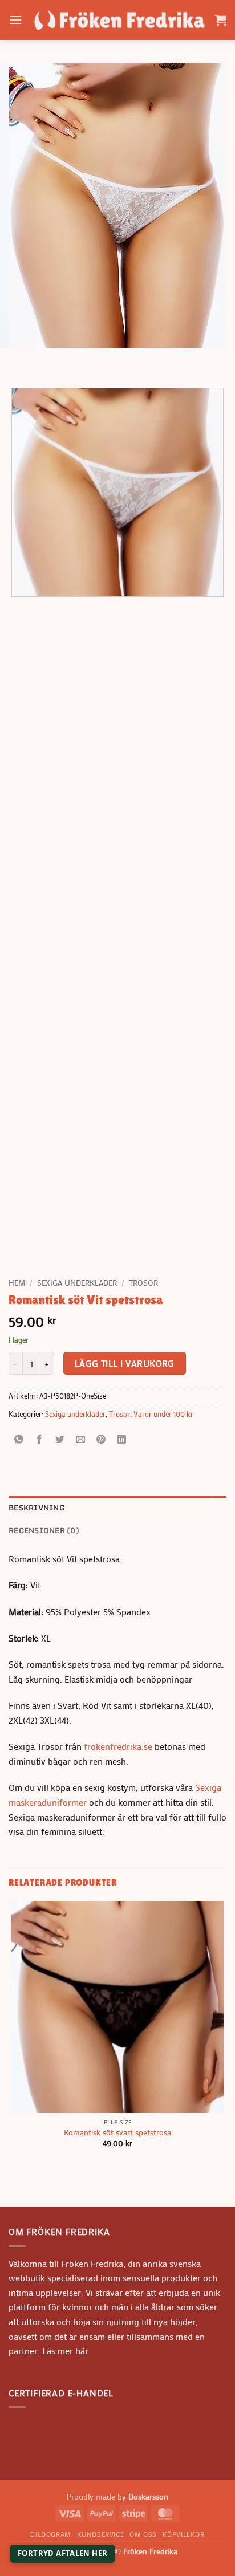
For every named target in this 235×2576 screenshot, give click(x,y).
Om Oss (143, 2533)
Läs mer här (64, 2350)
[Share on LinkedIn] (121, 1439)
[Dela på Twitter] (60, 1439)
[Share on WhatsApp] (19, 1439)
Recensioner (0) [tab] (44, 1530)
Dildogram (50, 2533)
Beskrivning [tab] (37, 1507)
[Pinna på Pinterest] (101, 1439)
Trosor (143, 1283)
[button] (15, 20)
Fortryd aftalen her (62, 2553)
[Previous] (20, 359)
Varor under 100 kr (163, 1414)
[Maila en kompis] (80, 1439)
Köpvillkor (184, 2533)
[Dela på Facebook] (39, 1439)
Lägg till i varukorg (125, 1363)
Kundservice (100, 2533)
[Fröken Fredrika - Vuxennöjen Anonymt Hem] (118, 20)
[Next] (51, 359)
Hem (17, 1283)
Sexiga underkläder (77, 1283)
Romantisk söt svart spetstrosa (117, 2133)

* * *

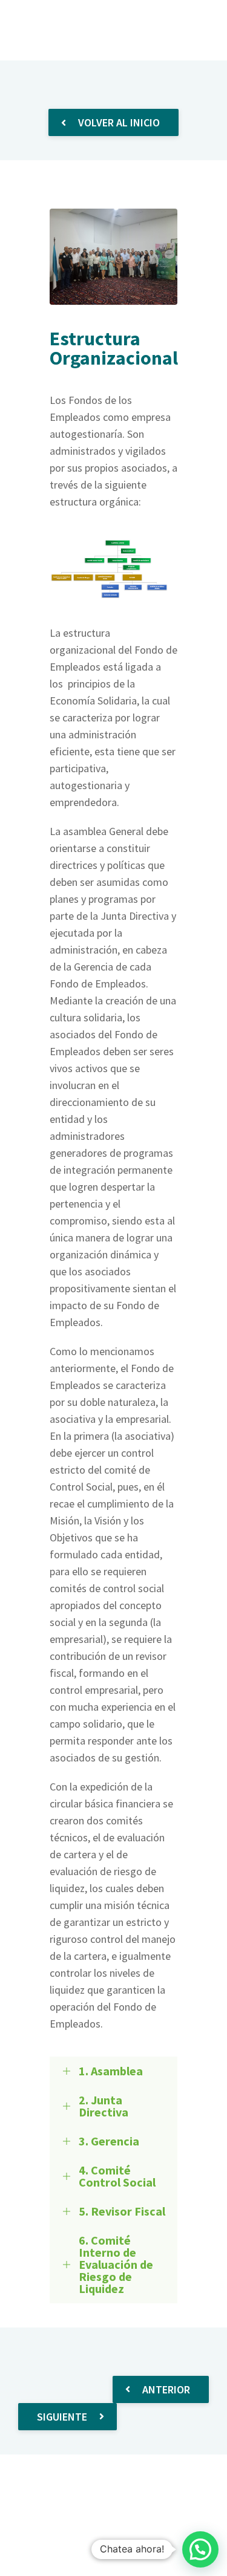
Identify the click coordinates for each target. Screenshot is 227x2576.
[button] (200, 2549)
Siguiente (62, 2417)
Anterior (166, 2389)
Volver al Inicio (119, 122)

→ **Directions for this task**
If a line in the records above contains the string "click", copy that line out.

→ **Answer below**
For every named target in this 235×2576 screenshot, give click(x,y).
Identify the click coordinates for each target. Screenshot is 227x2576.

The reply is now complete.